We just got back from a brief sojourn to Pai, a beautiful little town only a 4 hour twisty ride from our home base in Chiang Mai. Pai sits in a valley surrounded by green mountains. We visited waterfalls, hot springs, went fishing, I even found an old inner tube on the banks of the Pai river that Maya and I used to float through town. We had so much fun our theme for the visit was, "whoopity, whoopity" from a an old Simpson's episode. Pai is pretty and peaceful and popular with tourists, most of them Thais in for the weekend. Every evening the main street is transformed into a walking market, complete with drink carts and live music.

Every night we dined on street food whose common element was that it was either served on a sharp stick or was intended to be eaten with a sharp stick. This created some element of danger for Maya who came close to impaling her soft palate on more than one occasion but disaster was averted in part because she gravitated toward safer food such as corn on a cob (which was also served on a sharp stick). We also enjoyed cuttlefish and corn roasted over coals, dumplings, and rotis (banana and/or egg fried in a thin dough wrapper served with sweetened-condensed milk and sugar). For drinks we continue to enjoy, whenever possible, the wonderful fresh-fruit juice shakes (no sticks there). One of my favorite foods was a kind of salad crepe that was prepared on what I can best describe as a steaming drum head. There are also, of course, pad thais, noodle soups, chicken and pork sates, hot teas and, interestingly, waffles. Zak’s favorite are small doughy-custard things cooked in little cups set into a huge cast-iron skillet.

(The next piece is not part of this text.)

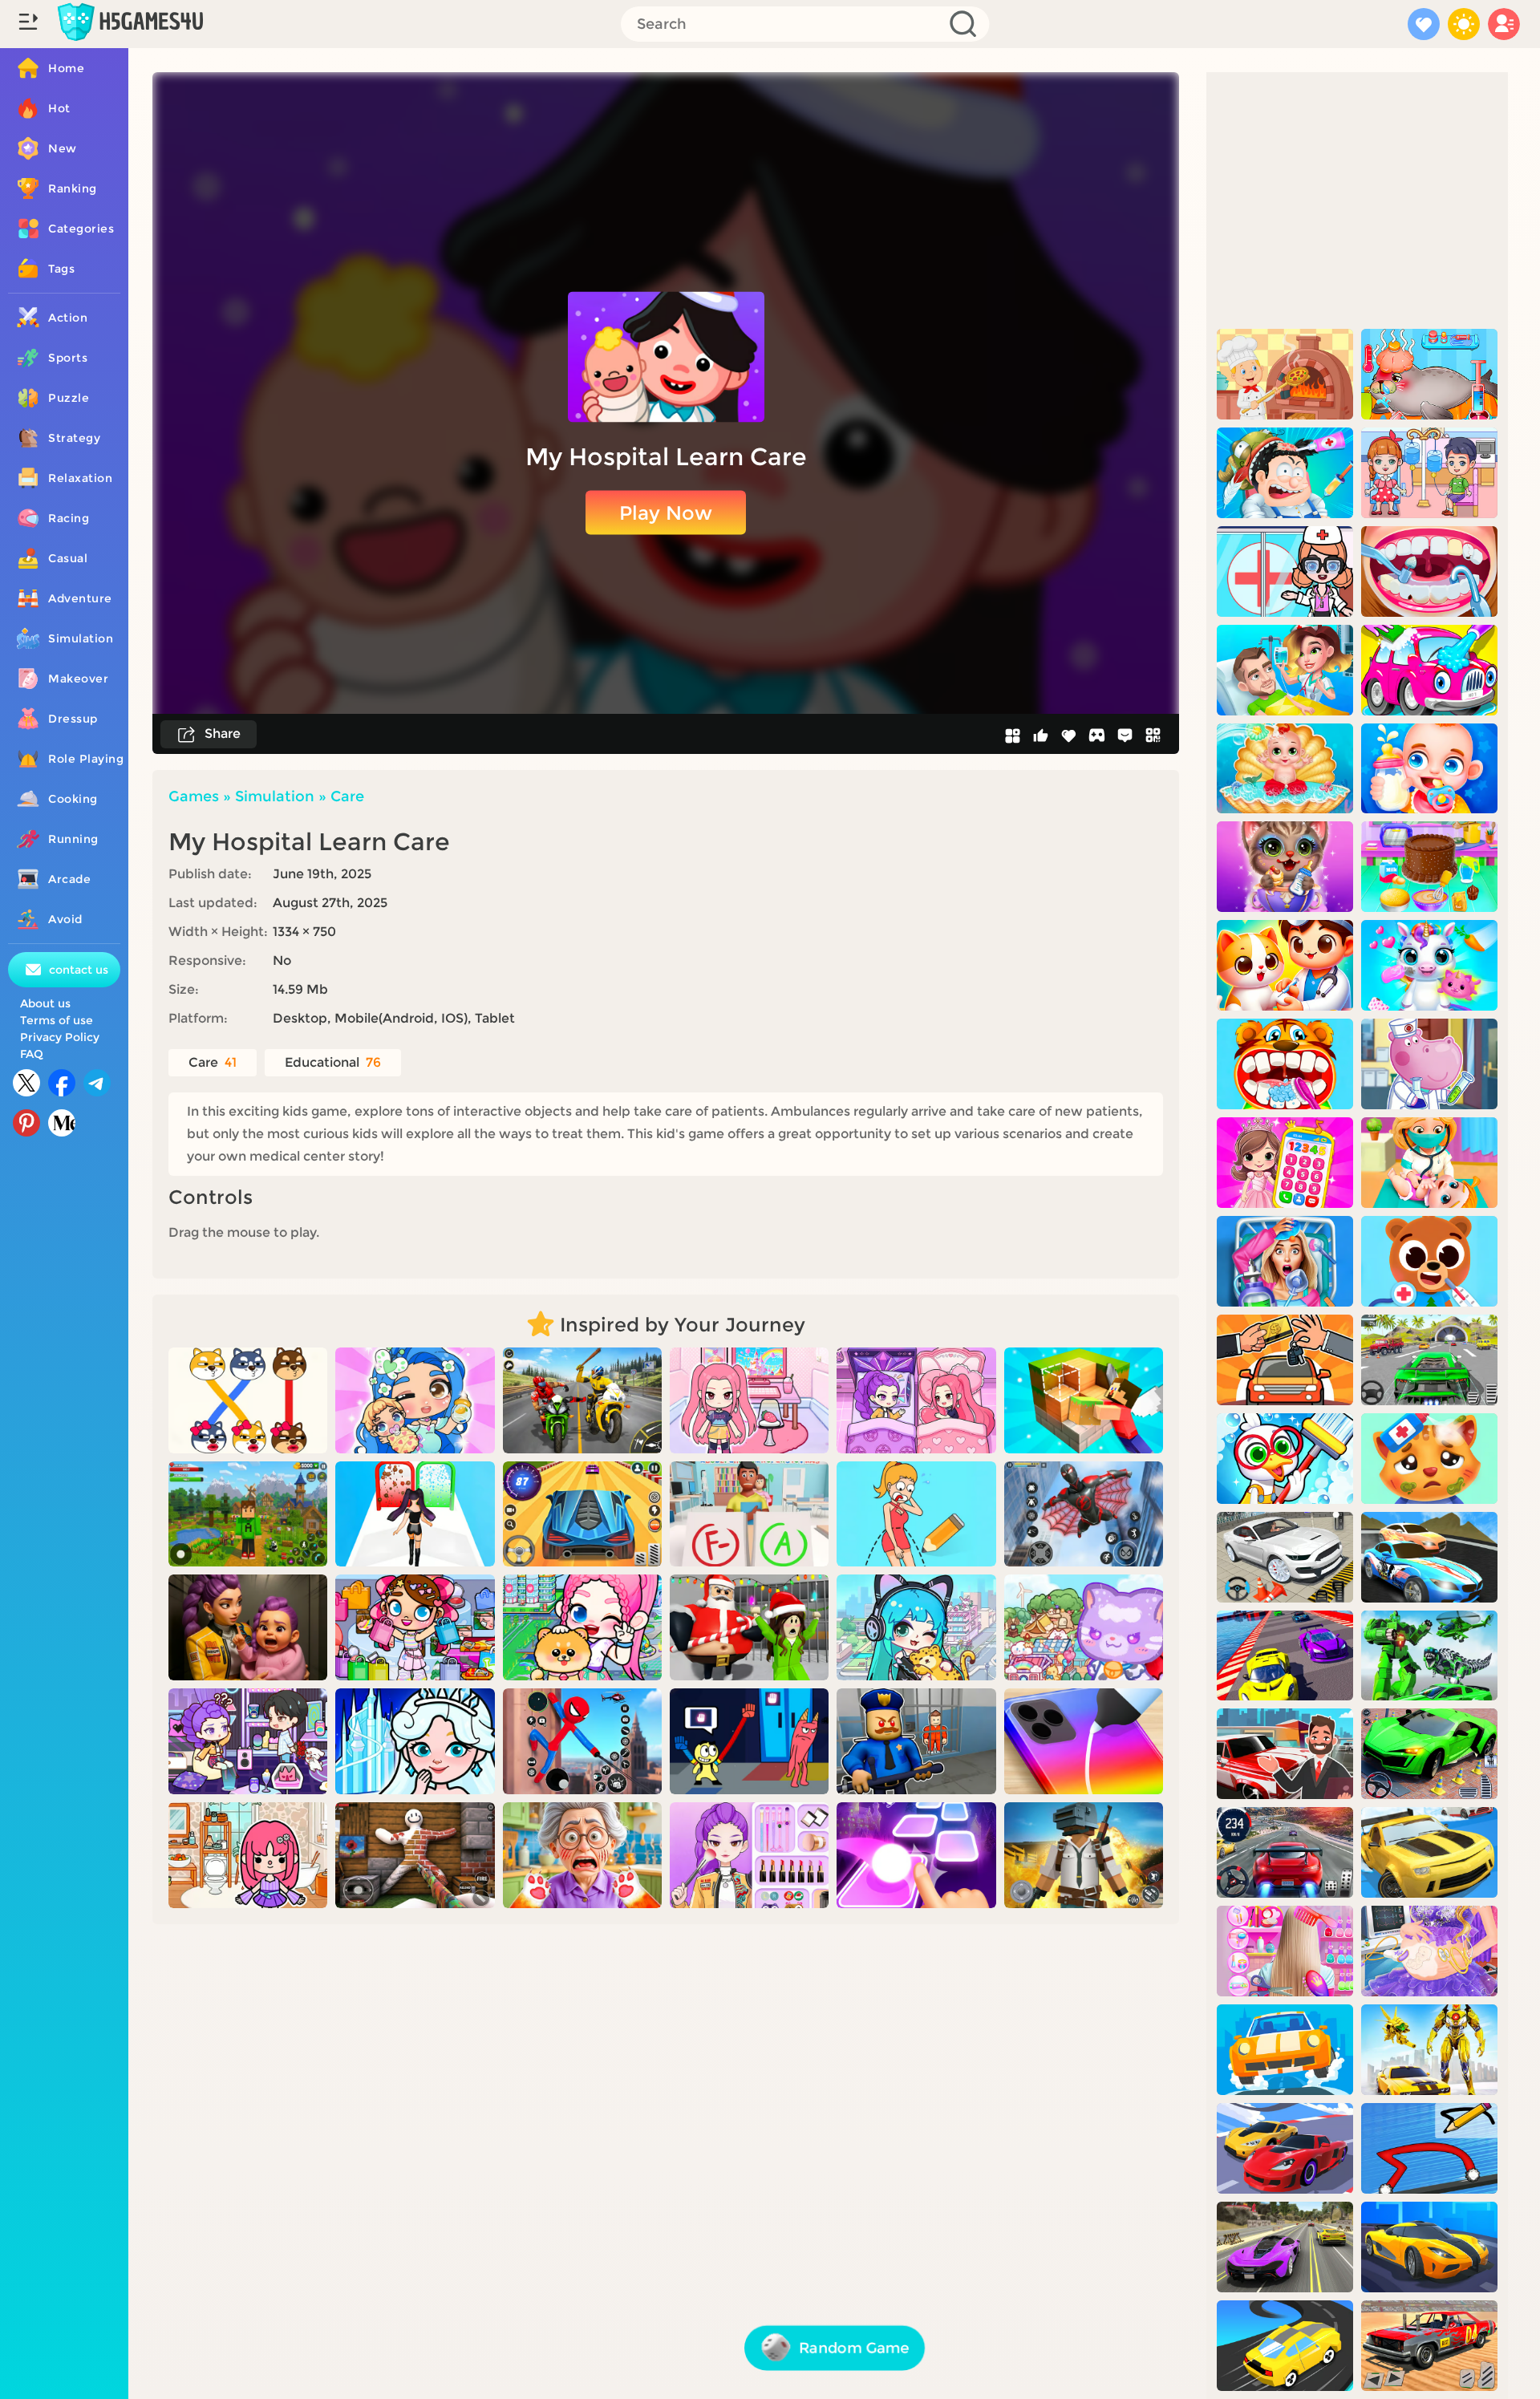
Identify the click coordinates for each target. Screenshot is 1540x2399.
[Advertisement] (1357, 200)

At night we would float Kum Loi, large paper lanterns that would rise into the heavens when the torch at the bottom filled the lantern with hot air. We stayed on the Pai River that runs along town and the yellow flames of the burning lanterns drifting in front of the brilliant white stars was quite spectacular.

Our lodging in Pai cost 350 baht (about $10) for a raised bamboo hut facing the river. There were no screens so we slept under a mosquito net. You get to our place by crossing a rickety bamboo foot bridge from town to our side of the river and then a smaller foot bridge from the main group of Baan Pai Riverside "cabanas" to our place. We paid an extra 100 bhat for the river view, which was well worth it. An added feature was an attached bathroom. Any concern about men peeing on the seat was mitigated by the fact that on must conveniently lean the toilet seat against the bamboo wall when not in use. Like most toilets in Thailand outside of the large hotels, flushing was accomplished by a pouring a bucket of water down the toilet. At least the toilet had a drain (that went who knows where), the shower and sink simply drained to the corner of the bathroom floor and under the bamboo wall. We quickly learned to step back when rinsing our toothbrushes so that the drain water didn't splash on our legs. We loved it and we loved Pai. We also had some great neighbors. One one side was Jesse and Michelle from Vancouver. Michelle would play guitar while we sat around the campfire. On the other side of them were a couple of dreadlocked French guys, Stefan and Toni. Stefan had actually been backpacking for over two weeks with an excellent bottle of French wine in his pack and we were all kind enough to help lighten his load. God love the French. Americans are too concerned about carrying pepto-bismol and hand sanitizer to have room for wine. We were also joined by Troy and Chung, another couple of Australian hammerheads. Zak bought a 500 pack of firecrackers at the Chinese village and Troy, of course, had his own; I’m not sure which of two more enjoyed setting them off.